Em relação ao impacto dessas preocupações nas suas vidas, os participantes foram solicitados a classificar com que frequência o câncer de tireoide dificultou a realização das atividades diárias em casa e no trabalho, fez com que se sentissem distantes da família e dos amigos e os deixou desestabilizados, tanto no momento do diagnóstico quanto durante o último mês.

“Nossos principais achados foram que a preocupação era um fato comum abrangendo diversos aspectos do câncer, como tratamento e qualidade de vida, e a maior parte dos pacientes se preocupava com a possibilidade de recidiva”, disse a Dra. Megan.

Médicos precisam tranquilizar alguns grupos de pacientes

Houve evidências de que as preocupações variavam de acordo com a etnia.
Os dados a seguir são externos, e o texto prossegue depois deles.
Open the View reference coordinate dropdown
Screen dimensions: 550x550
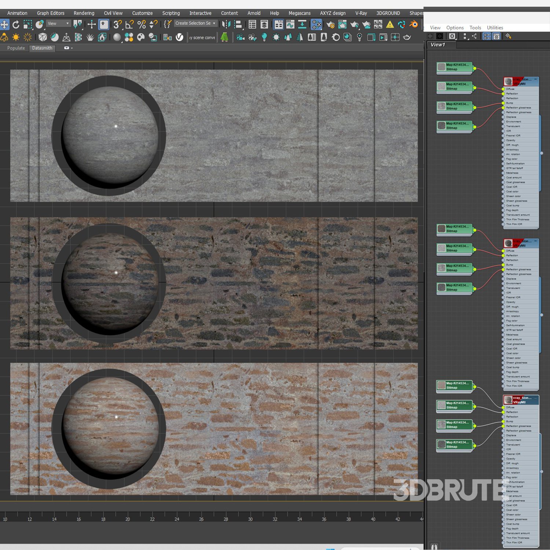click(58, 23)
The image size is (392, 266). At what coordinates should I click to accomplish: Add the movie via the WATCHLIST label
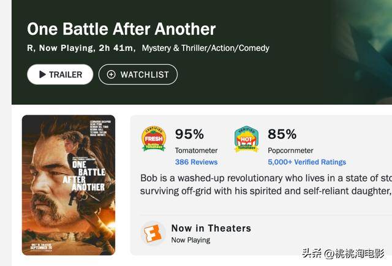click(x=145, y=75)
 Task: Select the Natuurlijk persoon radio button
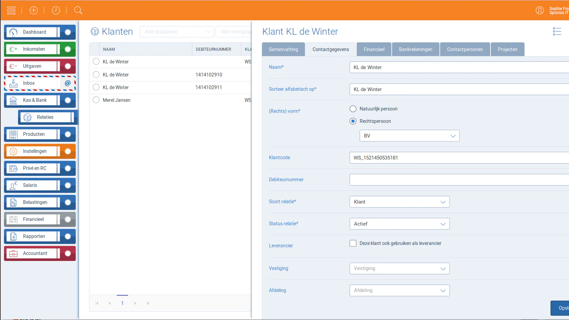(x=353, y=109)
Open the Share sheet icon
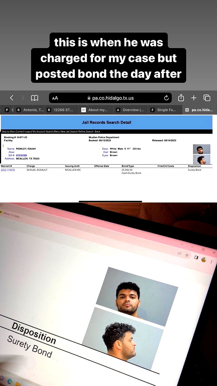 tap(181, 98)
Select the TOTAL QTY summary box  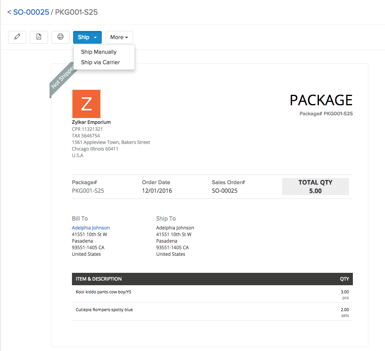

Em particular, a preocupação com a morte era mais frequente nas populações hispânica e asiática, com razão de chance (OR, sigla do inglês, odds ratio) de 1,41 entre hispânicos e de 1,57 entre asiáticos, em comparação com os brancos. Pacientes menos instruídos também tiveram níveis mais elevados de preocupação.

Entre aqueles com ensino médio incompleto ou completo, a OR de preocupação foi de 1,78, em comparação com os pacientes com terceiro grau ou pós-graduação.
Pacientes mais velhos e do sexo masculino tendiam a se preocupar menos – aqueles com 65 anos ou mais tinham uma OR de 0,28, comparados com os pacientes de 44 anos ou menos. “Precisamos descobrir por que essas minorias ficam mais preocupadas”, disse a Dra. Megan.

“Será que isso está relacionado com a comunicação entre o médico e o paciente, com diferenças culturais ou até mesmo com barreiras linguísticas? Os médicos deveriam estar cientes dessas preocupações e abordá-las de forma apropriada, principalmente se houver um grupo vulnerável – mulheres, pacientes mais jovens, pacientes com grau de instrução menor e minorias étnicas”, observou a pesquisadora.

A Dra. Jacqueline concordou, e disse que é preciso fornecer mais informações para que os pacientes avaliem esses riscos antes do tratamento: “É preciso que a decisão seja tomada em conjunto pelo paciente e o médico antes de iniciar cada etapa do tratamento do câncer da tireoide.”

“Essas informações devem incluir questões relacionadas com a idade fértil e fertilidade, que preocupam as mulheres mais jovens de maneira desproporcional”, acrescentou a médica.

Durante o mês de conscientização sobre câncer de tireoide, Carly, que escreveu um post no blog da Mayo Clinic sobre seu diagnóstico, diss como ela lida com sua preocupação contínua com o câncer de tireoide.

“Participar de grupos de apoio e conversar com outros pacientes e sobreviventes de câncer de tireoide, tanto on-line quanto pessoalmente, tem me ajudado muito – compartilhando o que temos passado e sendo empáticos. Descobri também que escrever me ajuda muito”, disse Carly.

“Adoro escrever sobre como me sinto, sobre a minha jornada e como eu acho que o sistema de saúde poderia ser aprimorado para que os futuros pacientes recebam o melhor tratamento. Como sobrevivente, se existe um lado bom na minha jornada, posso dizer que é ter descoberto essa paixão”, enfatizou ela.

A Thyroid Cancer Survivors’ Association orienta e apoia os pacientes e seus familiares por meio de seu site, grupos de apoio presenciais e on-line, vídeos com especialistas, manuais de orientação gratuitos, um livro de receitas com baixos níveis de iodo, boletim informativo e material em 11 idiomas. Além disso, patrocina seminários, workshops e o evento anual do International Thyroid Cancer Survivors’ Conference, que neste ano será realizado de 18 a 20 de outubro de 2019 em Denver, Colorado.

A Dra. Megan Haymart e a Dra. Jacqueline Jonklaas informaram não ter conflitos de interesses relevantes.

Thyroid. Publicado on-line em 19 de agosto de 2019.

Nota ao leitor:
As notas acima são dirigidas principalmente aos leigos em medicina e têm por objetivo destacar os aspectos mais relevantes desse assunto e não visam substituir as orientações do médico, que devem ser tidas como superiores a elas. Sendo assim, elas não devem ser utilizadas para autodiagnóstico ou automedicação nem para subsidiar trabalhos que requeiram rigor científico.